Affirmer notre antifascisme : le devoir du moment

180 personnalités, dont Annie Ernaux, Johann Chapoutot et Edouard Louis, dénoncent l’instrumentalisation de la mort de Quentin Deranque par l’extrême droite, la droite, le gouvernement et les médias dominants qui cherchent ainsi à instaurer une chape de plomb sur la gauche et à inverser les rôles entre fascistes et antifascistes.
Tribune parue dans l’Humanité et sur le Blog médiapart.

Nous vivons des temps dangereux, où le camp du suprémacisme, de l’extrême droite et du néofascisme se trouve en position de force partout dans le monde. La France ne fait malheureusement pas exception à cette vague mondiale. Il s’agit à la fois d’une montée de l’extrême droite institutionnelle, mais aussi d’une extrême droitisation des discours médiatiques et politiques en général, ainsi que de la violence de rue. Nous pouvons affronter ce péril si le camp antifasciste est solidaire et déterminé pour empêcher le pays de sombrer dans le pire.

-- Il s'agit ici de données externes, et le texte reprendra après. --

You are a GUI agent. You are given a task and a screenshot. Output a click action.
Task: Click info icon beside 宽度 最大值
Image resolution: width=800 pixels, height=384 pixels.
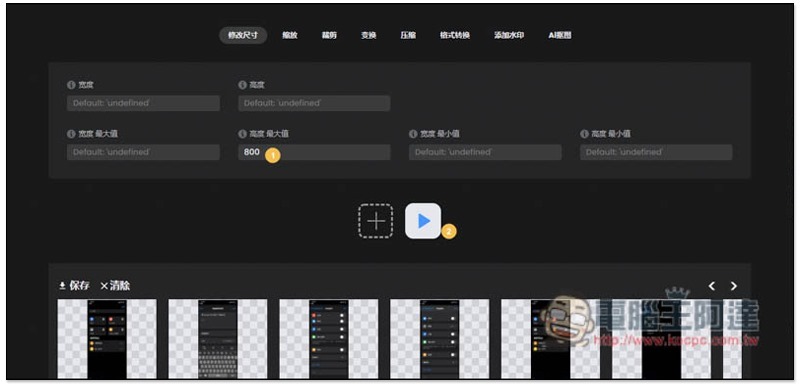tap(71, 134)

À ce titre, nous sommes à un tournant. Le 12 février dernier, à Lyon, un drame a eu lieu : la mort d’un militant d’extrême droite, manifestement venu participer à une rixe contre des militants antifascistes. La mort violente d’un jeune de 23 ans est toujours inacceptable, et nous sommes horrifiés par elle. Depuis ce drame, nous assistons avec sidération à la tentative d’instaurer une véritable chape de plomb sur la gauche et les forces antifascistes, qu’elles soient institutionnelles ou issues du mouvement social.